Shares of Under Armour (UAA -0.78%) (UA -0.47%) rallied 17% on Feb. 13 after the athletic footwear and apparel maker posted decent fourth quarter numbers. However, both classes of UA stock remain down about 20% over the past 12 months, and there are still plenty of concerns about its long-term growth.

Let's discuss UA's improvements and shortcomings during the quarter to see if the stock is ready to run or set to stumble again.

The Rock's Project Delta shoes.

Image source: Under Armour.

What went right for Under Armour

Under Armour's revenue rose 5% annually to $1.37 billion during the quarter, beating estimates by $60 million and marking a reversal from its 5% drop in the third quarter.

Apparel revenues rose 2% annually to $952 million as strong sales of men's training and soccer apparel offset softer demand for team sports and outdoor apparel. Footwear revenue rose 9% to $246 million as the strength of its running shoes offset weaker demand for its team sports and basketball shoes. Accessories revenue increased 6% to $111 million, led by sales of men's training and running equipment.

Strong overseas demand -- with 45% growth in the EMEA (Europe, Middle East, and Africa) region, 56% growth in the Asia-Pacific region, and 36% growth in Latin America -- offset a 4% drop in North American sales. UA's direct-to-consumer revenues also rose 11% and accounted for 42% of its global revenues, which offset a 1% dip in its wholesale revenues.

Under Armour's layoffs, retreat from wearable devices, and cost restructuring efforts (which should save at least $75 million annually starting in 2019) all stabilized its bottom line declines. Its adjusted earnings came in at $0.00 per share, which matched estimates but still marked a huge drop from its EPS of $0.23 per share a year earlier.

What went wrong for Under Armour

Unfortunately, soft demand for UA's basketball shoes and its weakness in North America still go hand in hand. That's troubling, because the North American market generated 75% of the company's revenues last quarter.

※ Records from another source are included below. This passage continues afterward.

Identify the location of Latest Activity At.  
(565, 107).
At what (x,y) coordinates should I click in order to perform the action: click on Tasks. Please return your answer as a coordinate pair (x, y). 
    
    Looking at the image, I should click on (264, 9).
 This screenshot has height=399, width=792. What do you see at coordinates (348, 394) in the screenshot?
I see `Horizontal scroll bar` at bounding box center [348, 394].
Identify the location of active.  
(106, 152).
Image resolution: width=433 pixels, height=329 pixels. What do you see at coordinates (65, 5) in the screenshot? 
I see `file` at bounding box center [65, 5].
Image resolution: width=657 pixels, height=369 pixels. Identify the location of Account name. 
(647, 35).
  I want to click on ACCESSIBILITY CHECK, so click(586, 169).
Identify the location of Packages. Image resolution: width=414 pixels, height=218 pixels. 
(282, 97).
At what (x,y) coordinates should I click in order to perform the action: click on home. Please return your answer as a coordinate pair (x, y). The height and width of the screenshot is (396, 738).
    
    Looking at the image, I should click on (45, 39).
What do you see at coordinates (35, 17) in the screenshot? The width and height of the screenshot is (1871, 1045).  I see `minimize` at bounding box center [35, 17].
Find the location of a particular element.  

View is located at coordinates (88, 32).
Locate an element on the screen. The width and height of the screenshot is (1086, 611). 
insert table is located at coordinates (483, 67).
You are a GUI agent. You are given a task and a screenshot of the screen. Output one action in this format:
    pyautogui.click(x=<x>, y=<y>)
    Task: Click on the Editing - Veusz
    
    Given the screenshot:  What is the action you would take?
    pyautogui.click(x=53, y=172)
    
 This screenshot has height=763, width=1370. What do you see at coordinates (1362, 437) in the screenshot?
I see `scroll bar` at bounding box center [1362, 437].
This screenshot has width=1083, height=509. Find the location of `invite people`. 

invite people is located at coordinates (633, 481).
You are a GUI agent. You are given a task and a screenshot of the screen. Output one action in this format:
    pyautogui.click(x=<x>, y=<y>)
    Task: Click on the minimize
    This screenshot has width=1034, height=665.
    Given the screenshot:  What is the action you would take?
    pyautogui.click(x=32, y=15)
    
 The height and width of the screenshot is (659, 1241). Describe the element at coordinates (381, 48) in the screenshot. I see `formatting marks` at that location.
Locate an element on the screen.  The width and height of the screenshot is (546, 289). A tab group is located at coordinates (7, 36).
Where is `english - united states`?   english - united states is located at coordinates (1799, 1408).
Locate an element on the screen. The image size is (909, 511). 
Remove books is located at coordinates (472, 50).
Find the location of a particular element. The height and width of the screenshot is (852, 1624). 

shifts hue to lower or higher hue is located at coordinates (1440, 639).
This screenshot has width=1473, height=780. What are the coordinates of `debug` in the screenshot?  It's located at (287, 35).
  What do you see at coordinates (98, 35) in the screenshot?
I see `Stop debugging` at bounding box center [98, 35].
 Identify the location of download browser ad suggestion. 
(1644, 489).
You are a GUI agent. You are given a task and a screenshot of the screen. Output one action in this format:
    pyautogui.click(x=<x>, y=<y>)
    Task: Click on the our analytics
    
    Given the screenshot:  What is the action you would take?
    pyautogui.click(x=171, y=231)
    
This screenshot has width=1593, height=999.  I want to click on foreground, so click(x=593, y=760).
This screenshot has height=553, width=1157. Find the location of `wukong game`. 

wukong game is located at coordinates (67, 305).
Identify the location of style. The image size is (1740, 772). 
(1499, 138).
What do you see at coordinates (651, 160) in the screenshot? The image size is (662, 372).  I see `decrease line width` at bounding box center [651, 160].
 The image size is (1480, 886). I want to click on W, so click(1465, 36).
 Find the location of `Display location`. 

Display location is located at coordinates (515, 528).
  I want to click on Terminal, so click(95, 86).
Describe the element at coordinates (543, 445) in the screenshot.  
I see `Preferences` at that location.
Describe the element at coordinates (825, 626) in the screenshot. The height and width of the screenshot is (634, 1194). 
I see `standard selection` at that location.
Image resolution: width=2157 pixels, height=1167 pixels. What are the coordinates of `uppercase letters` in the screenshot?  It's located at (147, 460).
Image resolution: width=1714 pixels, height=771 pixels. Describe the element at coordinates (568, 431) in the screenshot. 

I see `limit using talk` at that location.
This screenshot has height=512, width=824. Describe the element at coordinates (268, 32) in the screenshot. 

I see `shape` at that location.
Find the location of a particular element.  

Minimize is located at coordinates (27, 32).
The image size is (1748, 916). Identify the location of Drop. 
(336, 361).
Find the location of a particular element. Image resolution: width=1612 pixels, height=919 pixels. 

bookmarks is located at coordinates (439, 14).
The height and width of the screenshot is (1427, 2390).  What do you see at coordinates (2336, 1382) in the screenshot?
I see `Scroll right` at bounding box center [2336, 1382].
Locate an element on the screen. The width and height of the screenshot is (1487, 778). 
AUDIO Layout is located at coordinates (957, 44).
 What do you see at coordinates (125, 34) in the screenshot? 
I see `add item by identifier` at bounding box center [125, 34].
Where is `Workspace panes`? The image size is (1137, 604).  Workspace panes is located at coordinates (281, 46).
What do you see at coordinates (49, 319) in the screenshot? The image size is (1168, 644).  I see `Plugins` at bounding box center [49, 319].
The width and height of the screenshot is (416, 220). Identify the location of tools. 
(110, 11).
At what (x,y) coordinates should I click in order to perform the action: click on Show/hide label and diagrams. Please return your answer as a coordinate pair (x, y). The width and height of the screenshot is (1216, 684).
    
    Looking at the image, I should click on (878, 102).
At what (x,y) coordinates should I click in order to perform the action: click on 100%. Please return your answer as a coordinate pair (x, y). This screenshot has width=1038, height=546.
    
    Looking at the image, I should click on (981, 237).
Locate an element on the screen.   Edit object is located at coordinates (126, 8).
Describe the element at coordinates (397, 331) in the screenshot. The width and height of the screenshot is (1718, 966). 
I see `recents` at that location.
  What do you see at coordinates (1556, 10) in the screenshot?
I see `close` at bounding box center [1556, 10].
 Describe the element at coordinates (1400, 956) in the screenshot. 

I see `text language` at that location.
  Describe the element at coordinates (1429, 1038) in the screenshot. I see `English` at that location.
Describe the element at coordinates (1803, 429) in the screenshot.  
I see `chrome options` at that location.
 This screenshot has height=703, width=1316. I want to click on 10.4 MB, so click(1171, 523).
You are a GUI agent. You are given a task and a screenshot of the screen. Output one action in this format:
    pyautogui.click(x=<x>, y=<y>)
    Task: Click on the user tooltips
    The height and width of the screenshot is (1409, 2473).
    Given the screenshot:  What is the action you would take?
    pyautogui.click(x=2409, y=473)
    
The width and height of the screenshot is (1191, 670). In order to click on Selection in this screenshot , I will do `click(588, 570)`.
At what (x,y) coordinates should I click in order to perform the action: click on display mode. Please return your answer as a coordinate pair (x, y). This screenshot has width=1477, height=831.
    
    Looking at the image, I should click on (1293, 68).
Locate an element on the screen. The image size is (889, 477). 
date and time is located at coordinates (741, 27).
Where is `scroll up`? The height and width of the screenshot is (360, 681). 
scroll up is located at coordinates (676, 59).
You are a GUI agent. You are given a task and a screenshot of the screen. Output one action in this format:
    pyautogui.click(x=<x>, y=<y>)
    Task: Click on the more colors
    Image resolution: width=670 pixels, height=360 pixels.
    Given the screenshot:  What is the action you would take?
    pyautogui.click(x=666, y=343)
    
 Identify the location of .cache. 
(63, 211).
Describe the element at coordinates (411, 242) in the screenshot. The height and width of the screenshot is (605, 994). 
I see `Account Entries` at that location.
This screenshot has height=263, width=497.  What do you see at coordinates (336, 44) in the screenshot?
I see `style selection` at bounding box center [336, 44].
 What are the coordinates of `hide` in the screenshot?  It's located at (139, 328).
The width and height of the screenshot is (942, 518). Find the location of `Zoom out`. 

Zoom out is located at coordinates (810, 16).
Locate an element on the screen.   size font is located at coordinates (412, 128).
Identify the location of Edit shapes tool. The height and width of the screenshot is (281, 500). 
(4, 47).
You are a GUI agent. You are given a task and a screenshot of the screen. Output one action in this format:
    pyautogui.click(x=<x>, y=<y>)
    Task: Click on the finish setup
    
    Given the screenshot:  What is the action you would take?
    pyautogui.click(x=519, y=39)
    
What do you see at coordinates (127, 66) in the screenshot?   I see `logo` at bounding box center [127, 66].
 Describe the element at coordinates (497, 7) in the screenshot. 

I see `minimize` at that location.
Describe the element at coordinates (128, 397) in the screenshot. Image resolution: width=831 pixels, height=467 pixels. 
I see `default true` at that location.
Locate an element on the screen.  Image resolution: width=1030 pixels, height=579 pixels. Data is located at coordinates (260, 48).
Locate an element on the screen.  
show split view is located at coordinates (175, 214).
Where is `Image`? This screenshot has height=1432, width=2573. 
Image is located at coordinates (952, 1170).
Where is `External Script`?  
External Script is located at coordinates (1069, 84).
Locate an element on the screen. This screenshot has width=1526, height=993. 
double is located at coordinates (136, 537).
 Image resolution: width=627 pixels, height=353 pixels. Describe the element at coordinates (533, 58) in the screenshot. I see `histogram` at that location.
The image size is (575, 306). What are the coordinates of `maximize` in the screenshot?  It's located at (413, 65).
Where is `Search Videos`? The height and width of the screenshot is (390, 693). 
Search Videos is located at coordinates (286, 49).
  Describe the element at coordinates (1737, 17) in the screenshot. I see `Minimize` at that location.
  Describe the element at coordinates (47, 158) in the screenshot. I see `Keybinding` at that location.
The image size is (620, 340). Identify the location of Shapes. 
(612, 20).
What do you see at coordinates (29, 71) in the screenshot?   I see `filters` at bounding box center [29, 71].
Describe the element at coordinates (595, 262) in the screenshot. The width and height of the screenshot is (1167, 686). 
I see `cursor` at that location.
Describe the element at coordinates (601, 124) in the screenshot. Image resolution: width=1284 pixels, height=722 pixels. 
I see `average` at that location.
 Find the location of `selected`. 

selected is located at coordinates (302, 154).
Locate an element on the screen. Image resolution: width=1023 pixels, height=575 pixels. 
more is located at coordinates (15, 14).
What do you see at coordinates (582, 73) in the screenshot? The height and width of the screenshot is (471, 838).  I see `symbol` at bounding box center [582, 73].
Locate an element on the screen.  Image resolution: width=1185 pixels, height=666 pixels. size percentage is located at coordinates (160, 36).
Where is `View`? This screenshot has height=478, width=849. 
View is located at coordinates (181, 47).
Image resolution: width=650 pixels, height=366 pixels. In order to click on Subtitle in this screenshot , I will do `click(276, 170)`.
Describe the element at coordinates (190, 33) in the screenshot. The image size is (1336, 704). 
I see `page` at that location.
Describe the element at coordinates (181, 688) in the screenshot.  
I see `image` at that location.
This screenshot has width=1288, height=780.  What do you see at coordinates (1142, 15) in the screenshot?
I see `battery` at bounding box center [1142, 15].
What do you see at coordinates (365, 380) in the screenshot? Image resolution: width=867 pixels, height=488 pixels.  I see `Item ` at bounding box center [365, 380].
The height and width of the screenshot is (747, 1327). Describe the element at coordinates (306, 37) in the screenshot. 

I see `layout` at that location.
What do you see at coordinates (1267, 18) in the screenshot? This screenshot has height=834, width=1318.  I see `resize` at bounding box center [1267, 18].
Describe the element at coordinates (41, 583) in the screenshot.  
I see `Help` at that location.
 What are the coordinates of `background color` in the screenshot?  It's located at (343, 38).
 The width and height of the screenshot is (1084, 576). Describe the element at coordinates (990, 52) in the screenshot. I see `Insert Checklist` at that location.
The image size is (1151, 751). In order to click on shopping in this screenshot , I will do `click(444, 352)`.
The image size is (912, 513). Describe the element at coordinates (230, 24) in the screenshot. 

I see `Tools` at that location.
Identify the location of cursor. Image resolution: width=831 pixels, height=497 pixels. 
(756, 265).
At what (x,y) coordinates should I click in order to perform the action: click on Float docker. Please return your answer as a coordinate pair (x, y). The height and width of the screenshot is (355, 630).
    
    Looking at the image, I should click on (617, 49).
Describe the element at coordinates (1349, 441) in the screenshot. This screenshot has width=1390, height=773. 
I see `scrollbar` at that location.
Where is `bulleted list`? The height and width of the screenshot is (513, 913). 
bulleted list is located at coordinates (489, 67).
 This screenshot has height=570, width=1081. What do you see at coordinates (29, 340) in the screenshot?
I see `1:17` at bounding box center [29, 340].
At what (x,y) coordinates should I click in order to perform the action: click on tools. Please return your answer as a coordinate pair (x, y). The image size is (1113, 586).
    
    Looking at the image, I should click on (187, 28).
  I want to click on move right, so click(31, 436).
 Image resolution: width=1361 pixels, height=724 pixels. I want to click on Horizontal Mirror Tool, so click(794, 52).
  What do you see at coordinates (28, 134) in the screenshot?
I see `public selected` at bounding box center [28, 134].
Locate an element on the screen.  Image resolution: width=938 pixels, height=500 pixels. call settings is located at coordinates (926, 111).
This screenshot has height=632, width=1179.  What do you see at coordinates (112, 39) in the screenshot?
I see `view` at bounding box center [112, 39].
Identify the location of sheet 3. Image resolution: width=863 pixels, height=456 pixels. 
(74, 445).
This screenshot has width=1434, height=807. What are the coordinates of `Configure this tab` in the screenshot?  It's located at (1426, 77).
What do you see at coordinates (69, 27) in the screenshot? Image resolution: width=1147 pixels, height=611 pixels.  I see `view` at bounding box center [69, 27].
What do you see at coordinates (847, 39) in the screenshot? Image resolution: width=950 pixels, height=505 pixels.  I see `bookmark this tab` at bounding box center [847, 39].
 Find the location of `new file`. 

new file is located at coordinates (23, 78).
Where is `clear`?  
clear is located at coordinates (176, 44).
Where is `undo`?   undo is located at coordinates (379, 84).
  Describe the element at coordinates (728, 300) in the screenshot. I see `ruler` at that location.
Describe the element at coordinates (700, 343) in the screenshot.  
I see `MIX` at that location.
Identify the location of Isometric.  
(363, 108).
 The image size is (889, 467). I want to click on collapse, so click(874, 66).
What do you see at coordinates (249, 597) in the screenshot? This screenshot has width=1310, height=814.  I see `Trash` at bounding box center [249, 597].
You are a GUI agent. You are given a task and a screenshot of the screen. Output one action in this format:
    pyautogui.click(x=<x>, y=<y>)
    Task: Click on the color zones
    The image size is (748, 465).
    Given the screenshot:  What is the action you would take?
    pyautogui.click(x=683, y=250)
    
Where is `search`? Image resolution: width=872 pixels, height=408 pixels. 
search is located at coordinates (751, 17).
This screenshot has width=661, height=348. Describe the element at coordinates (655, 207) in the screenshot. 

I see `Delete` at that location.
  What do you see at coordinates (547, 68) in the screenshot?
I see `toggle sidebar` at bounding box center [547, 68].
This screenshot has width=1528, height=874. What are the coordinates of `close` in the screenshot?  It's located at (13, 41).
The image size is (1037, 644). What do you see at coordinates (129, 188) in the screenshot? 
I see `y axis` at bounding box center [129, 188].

UA's multi-million dollar contract with Steph Curry is often overshadowed by Nike's (NKE -1.62%) flashier marketing campaigns with heavy hitters like LeBron James and Kevin Durant. Its flagship Curry 4 was also dogged by manufacturing delays and lackluster reviews, which led to the resignation of footwear chief Peter Ruppe late last year.

A wall of UA shoes.

Image source: Under Armour.

UA often blamed the bankruptcy of Sports Authority for its slump in North America, yet Adidas (ADDYY 0.09%) -- which has been gaining ground against both UA and Nike -- posted 23% annual sales growth in that "tough" region last quarter.

Most of UA's overseas growth also didn't trickle down to its bottom line. Although its EMEA operating income rose 30%, its operating income in the Asia-Pacific and Latin America regions declined, with the latter posting a wider operating loss.

During the conference call, Cowen analyst John Kernan pointed out that two of UA's "biggest competitors" (likely Nike and Adidas) "generate operating margins north of 30%" in China. By comparison, UA's operating margin in the Asia-Pacific region fell from 17.5% to 10.5% between the fourth quarters of 2016 and 2017.

UA's total inventories rose 26% annually to $1.2 billion during the quarter. It rose by a "mid-teen percentage" in North America, and 50% overseas. The jump in overseas inventories isn't a major concern, since it's supported by solid sales growth. But rising inventories in North America remain challenging, and indicate that the region's operating margin -- which was negative last quarter -- could stay negative for the foreseeable future.

UA expects to earn $0.14 to $0.19 per share for fiscal 2018. That misses the consensus estimate of $0.20 and represents negative to flat growth from 2017. The company also remained quiet about its prior target of generating $7.5 billion in revenues by 2018, while analysts expect its revenue to rise just 2% to $5.1 billion this year.

The verdict: A false start for Under Armour

UA certainly made improvements during the quarter, but its core North American business remains a mess, its overseas growth is weighed down by declining margins and currency headwinds, and it hasn't demonstrated an ability to keep up with Nike and Adidas in key markets like China.

To top it off, both classes of the stock remain pricey at about 50 times earnings. Therefore, I expect UA's post-earnings pop to fizzle out instead of leading to sustainable gains.